Dona da NYSE paga US$ 5,7 bi pra digitalizar renda fixa: o que vem aí
A Intercontinental Exchange (ICE), empresa que controla a NYSE e uma das maiores operadoras de bolsas do mundo, anunciou hoje (30) a compra da MarketAxess por US$ 5,7 bilhões, pagando US$ 167 por ação, prêmio de 33% sobre o fechamento anterior. A MarketAxess é uma plataforma eletrônica de negociação de renda fixa que atende mais de 2.000 clientes institucionais e faturou US$ 847 milhões em 2025, com margem EBITDA de 44%.

O que aconteceu
A ICE já atua em dados de renda fixa por meio do ICE Data Services, que inclui ferramentas de precificação de bonds e análise de portfólios.
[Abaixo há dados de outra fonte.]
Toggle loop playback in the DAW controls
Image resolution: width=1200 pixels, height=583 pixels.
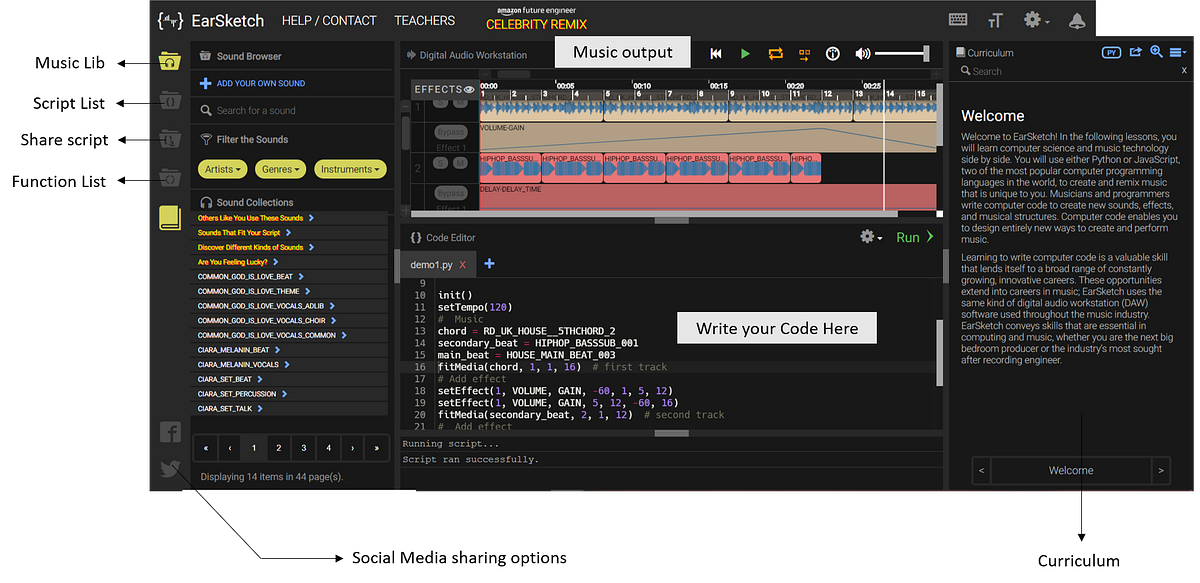[774, 54]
A aquisição da MarketAxess completa a cadeia: agora a empresa terá análise pré-negociação, execução eletrônica e compliance pós-negociação numa plataforma só. A justificativa da ICE foi criar “uma plataforma integrada para o mercado de renda fixa.”
A MarketAxess foi pioneira, ao lado da TradeWeb, na digitalização do mercado de bonds, que historicamente funcionava via telefone e balcão. Nos últimos anos, a execução eletrônica ganhou terreno pesado no mercado americano de títulos corporativos e do Tesouro americano.
Com a compra, a ICE fica com uma vertical completa de renda fixa: dados de mercado, precificação, execução eletrônica e infraestrutura pós-trade. O múltiplo pago, em torno de 15x EBITDA, reflete o quanto o mercado valoriza esse segmento.
Nos últimos anos, a ICE também fez apostas relevantes: investiu US$ 2 bilhões na Polymarket (avaliada em US$ 8 bi) em outubro de 2024 e está desenvolvendo plataforma de negociação blockchain 24 horas.
Por que isso importa pro assessor
O mercado de renda fixa brasileiro ainda tem muito volume passando por renegociação por telefone, especialmente em crédito privado (debêntures, CRIs, CRAs). A B3 avança na digitalização, mas o processo é gradual. O movimento da ICE mostra onde o mundo está indo: execução eletrônica, precificação em tempo real e liquidez digital em bonds.
Para o assessor que trabalha com crédito privado, isso vai mudar o jogo nos próximos anos. A transparência de precificação que já existe em Tesouro Direto vai chegar ao mercado secundário de debêntures com mais força. Quem entende essa tendência antecipa a conversa com o cliente sobre liquidez e marcação de carteira, em vez de ter que explicar por que o CRI “não tem preço agora.”
Minha leitura
US$ 5,7 bi é o preço que a maior operadora de bolsas do mundo pagou pra entrar de vez no mercado digital de renda fixa. Esse número sozinho já diz muito sobre onde está o dinheiro do mercado agora. O mercado de bonds está saindo do balcão e indo pro eletrônico, com mais transparência e mais velocidade. O assessor brasileiro que só conhece renda fixa pelo lado da alocação em Tesouro vai precisar aprender a linguagem do crédito privado com precificação digital. O mercado vai exigir.